Passage |
Who is Moravagine? The question has no simple answer, but we can begin in November 1912, in a bar called the Biard, on the Boulevard Saint-Michel, in Paris. The poet Blaise Cendrars is talking to a young Jew named Starckmann, a bookbinder’s apprentice, who has asked him about something in the past. “As I told him certain episodes from my life, the idea for Moravagine was born in me, spontaneously, released like a spring by the gears of the conversation,” Cendrars later recalled. “Starckmann had pressed an automatic button… and until daybreak I told him the story of Moravagine as if it were something that had really happened to me.” It was a story that took a lot of telling, about a madman, Moravagine, and his madcap adventures in Switzerland, Germany, and Russia, where he became a revolutionary, and hatched a plot that nearly got the tsar assassinated. Moravagine was lucky to escape with his life, and fled to America, where he… and so on, all night long. Cendrars doesn’t say what Starckmann thought of the story, but it seems safe to assume he was enchanted. “He was a young man who was very devoted to me,” Cendrars wrote, “and who, in 1914, following my example, enlisted on the first day of the war…” Blaise Cendrars lost his right arm in the First World War. Starckmann was killed. If his story had a moral, it might be this: be careful what you believe, especially when you are dealing with Cendrars.[1]

2.

Blaise Cendrars was born on September 1, 1887, at 216, rue Saint Jacques, Paris. His father was an inventor, who bequeathed to the world such wonders as the automatic weaving machine, the spring that closes doors automatically, and the luminous shop-sign. If only his competitors hadn’t copied his inventions, or bought the patents for practically nothing! Monsieur Cendrars would have been rich. But he was not rich, and at the age of eighty-five, he threw himself from a bridge, because, he explained in a letter to his son, “I am getting a little hard of hearing in my right ear. Nature is badly arranged, dear boy.” If it is badly arranged, then Blaise seems to have done all he could to fix it. For the truth is that none of this is true, not the deafness, not the door-spring, not the apartment in Paris, not even the name Blaise Cendrars.

Records |
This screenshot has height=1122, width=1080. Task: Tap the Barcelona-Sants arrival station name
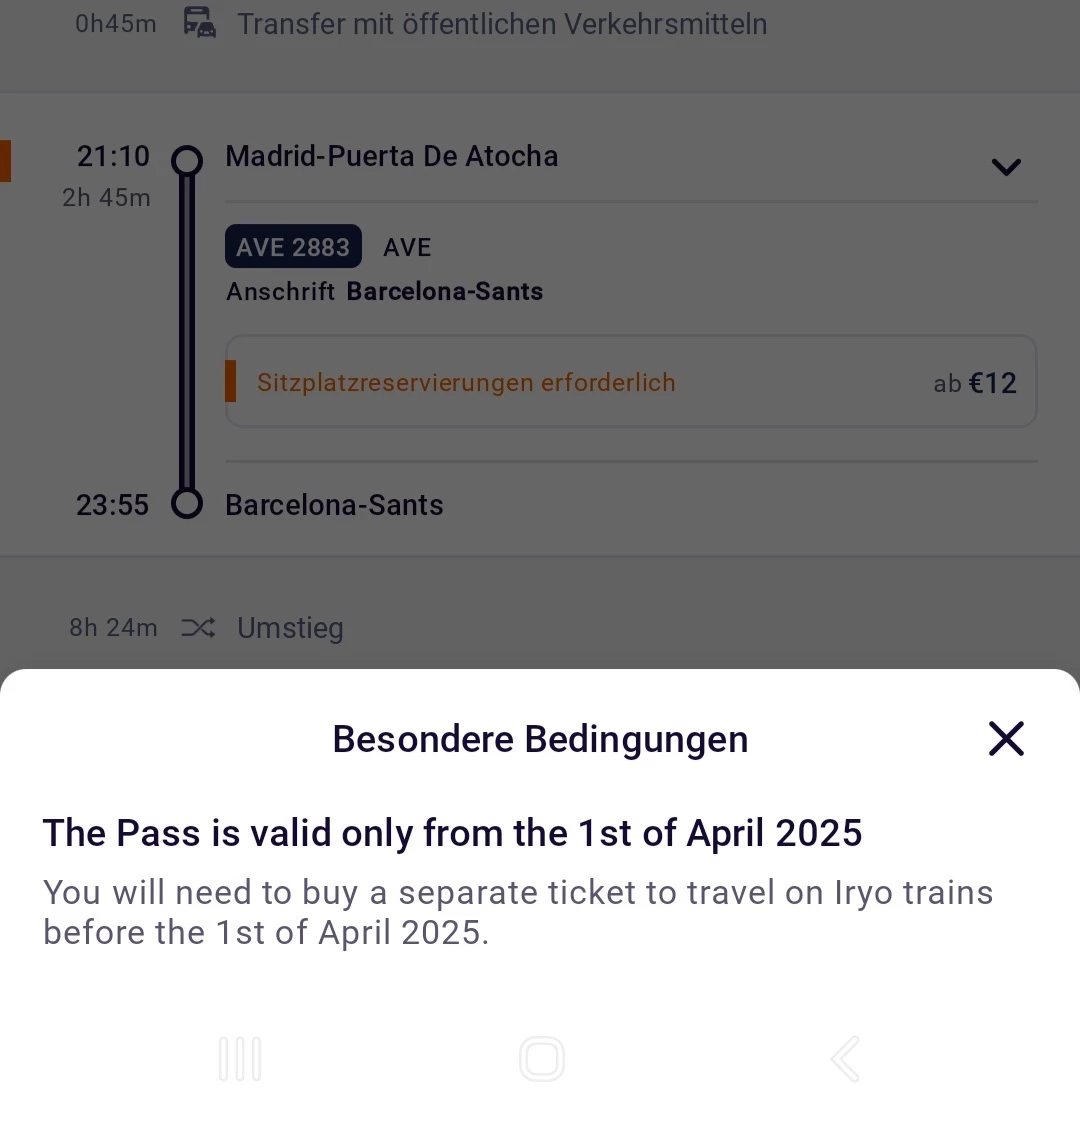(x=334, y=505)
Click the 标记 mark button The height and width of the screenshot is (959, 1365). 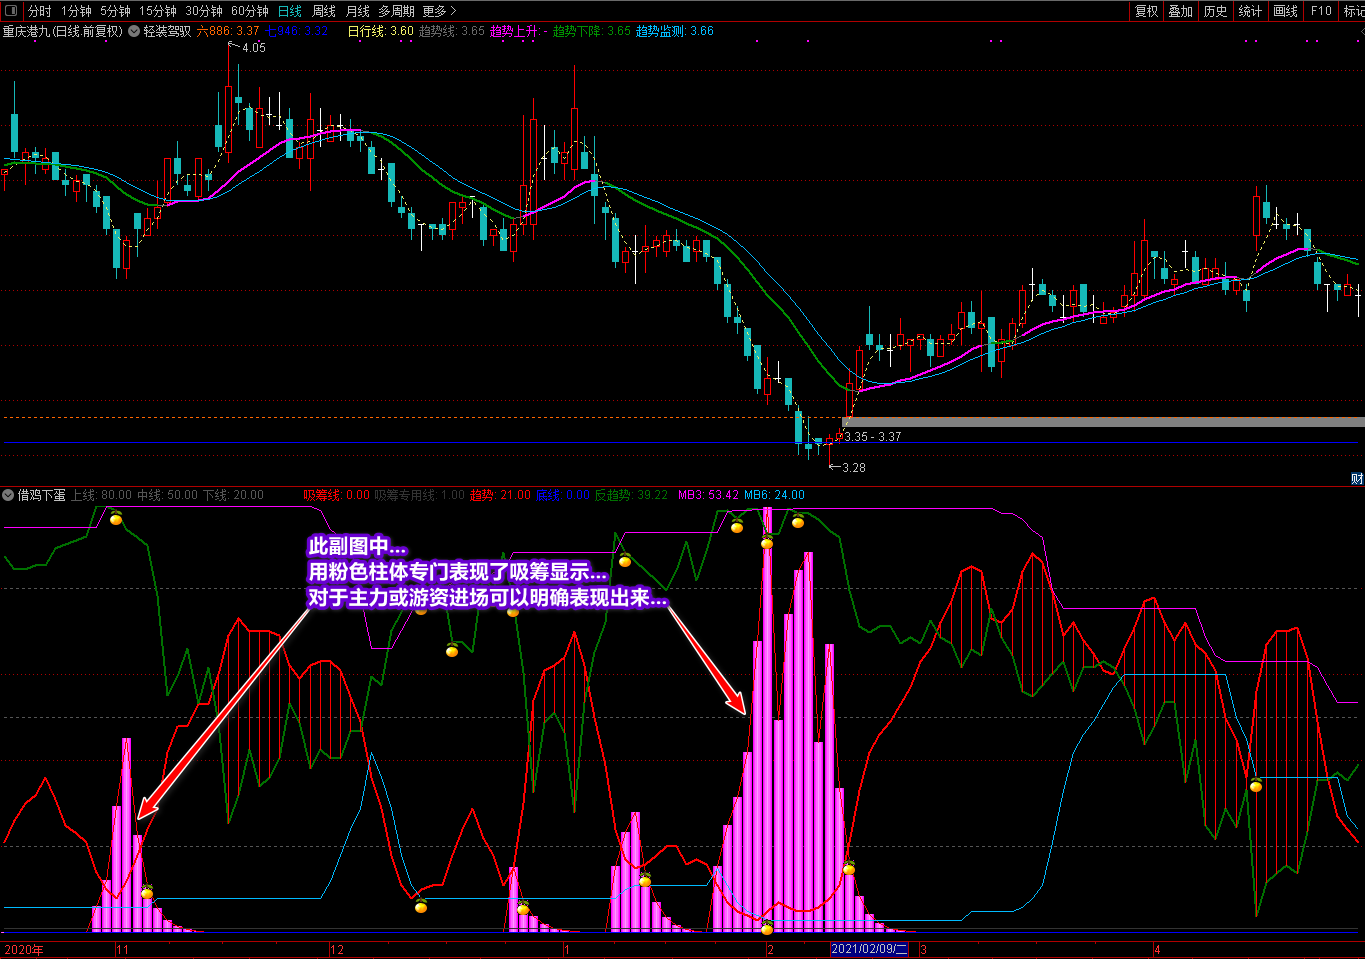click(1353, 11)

--

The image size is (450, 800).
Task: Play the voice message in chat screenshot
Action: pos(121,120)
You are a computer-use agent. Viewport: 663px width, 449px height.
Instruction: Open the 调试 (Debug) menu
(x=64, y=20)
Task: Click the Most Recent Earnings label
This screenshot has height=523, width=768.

What this task involves |
Answer these about the Blaise Cendrars passage:
(a) In what month and year does the bar conversation with Starckmann take place?
(b) What did Cendrars lose in the First World War?
(c) Which three inventions is Cendrars' father said to have given the world?

Exercise output |
(a) November 1912
(b) His right arm
(c) The automatic weaving machine, the spring that closes doors automatically, and the luminous shop-sign